Output the entries below exactly as written, omitting pictures.

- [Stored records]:
*** Block opens ***

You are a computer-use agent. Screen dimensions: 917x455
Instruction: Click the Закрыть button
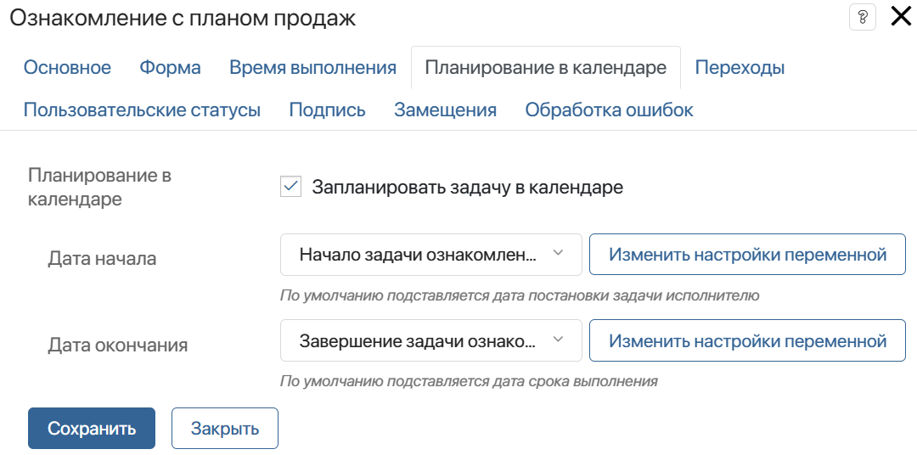pyautogui.click(x=225, y=428)
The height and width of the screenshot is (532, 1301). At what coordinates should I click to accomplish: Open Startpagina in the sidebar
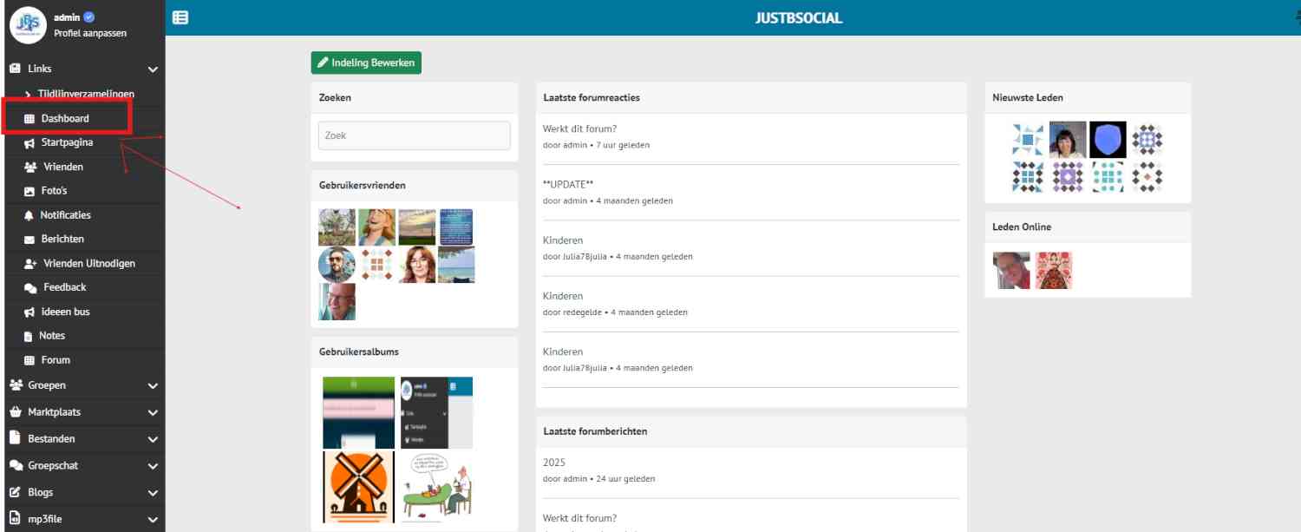pyautogui.click(x=67, y=142)
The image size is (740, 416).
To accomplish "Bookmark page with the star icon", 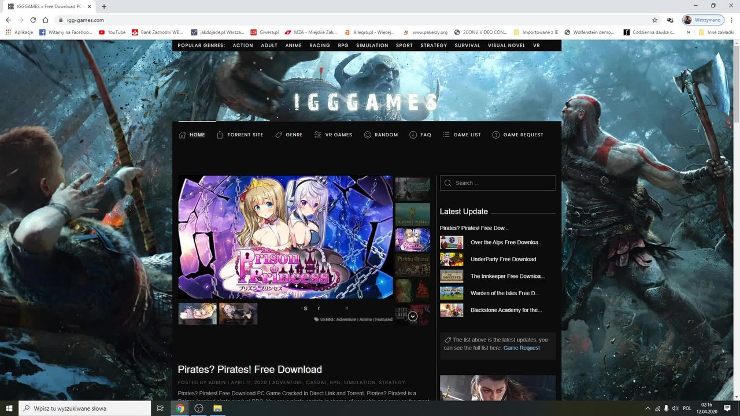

*** Block closes ***

- [Answer box]:
You are a computer-use agent. Screen dimensions: 917x455
Instruction: Click the Закрыть button
pyautogui.click(x=225, y=428)
The height and width of the screenshot is (532, 1301). At what coordinates should I click to accomplish: Open Startpagina in the sidebar
pyautogui.click(x=67, y=142)
The image size is (740, 416).
To accomplish "Bookmark page with the star icon", 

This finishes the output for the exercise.